"In the Snow V, Allgäu"
gelatin silver print on baryta
signed, titled, dated and numbered on verso
You can put snowflakes under the microscope and classify them scientifically: Water vapor frozen to dust or soot particles in the highest layers of air. No heavier than 0.004 grams, the flake. A construct of dendrites, hexagons, which takes its time on its journey to earth, because the air resistance cancels out the earth's gravity. Like on a cushion it sails into the depths, the flake.
But you can also take a Leica and try to capture this magical floating state.

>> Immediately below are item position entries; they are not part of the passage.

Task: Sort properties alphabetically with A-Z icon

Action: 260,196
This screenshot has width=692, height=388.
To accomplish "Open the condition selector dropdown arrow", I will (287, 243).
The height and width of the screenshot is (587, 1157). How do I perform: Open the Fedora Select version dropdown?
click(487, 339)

This is how the photographer Donata Wenders, who lives in Berlin and Los Angeles, did it. A few years ago she dedicated her series In the Snow to hovering. There are eleven impressionistic black-and-white photographs in small format. Grey, opaque winter light in the Allgäu. The silhouette of a woman, fragile, out of focus, set in boundless swirls of flakes. The contrast between the static figure and the random movement of the snow crystals is striking.

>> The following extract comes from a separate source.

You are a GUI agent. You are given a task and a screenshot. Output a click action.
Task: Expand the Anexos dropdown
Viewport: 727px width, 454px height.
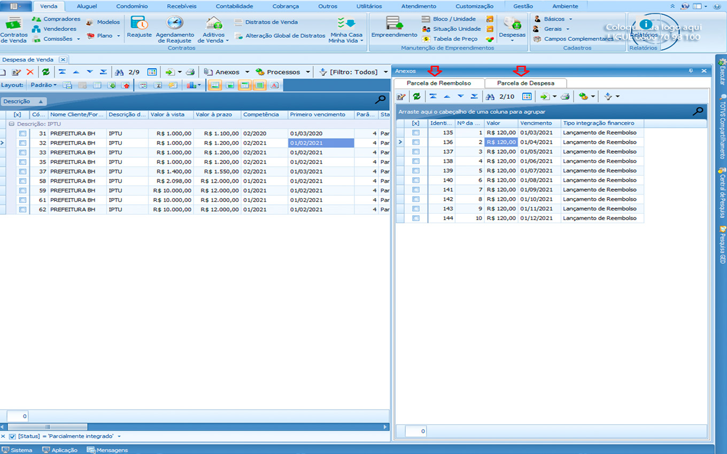click(247, 72)
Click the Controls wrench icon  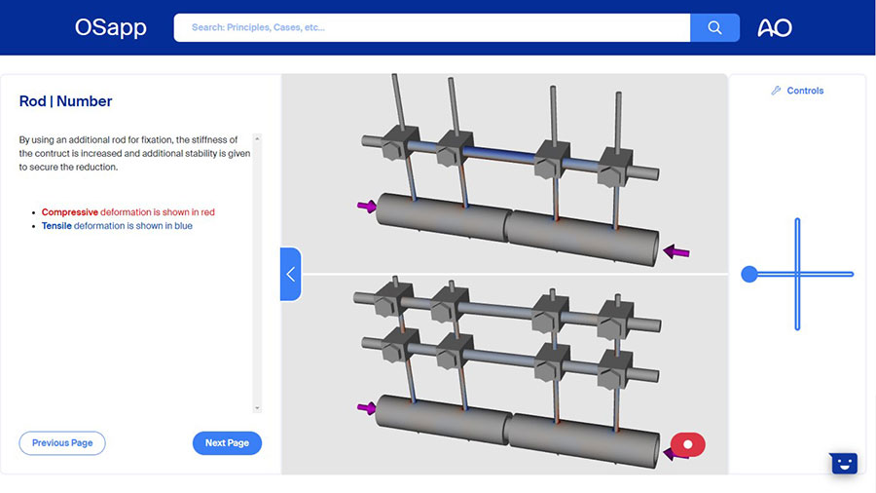coord(776,91)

Fashion photographer Peter Lindbergh is a friend of Donata Wenders and her husband, filmmaker Wim Wenders. Lindbergh's photographs mostly depict cool, proud amazons - exactly the opposite of the blurred woman crossing her arms shivering. Lindbergh is fascinated by In the Snow: "Donata sees things we don't see. Her light, her deep black and the fine gray studies in her pictures show how beautiful it must look inside her. Her openness to everything gives us an idea of what it takes to give pictures such poetry."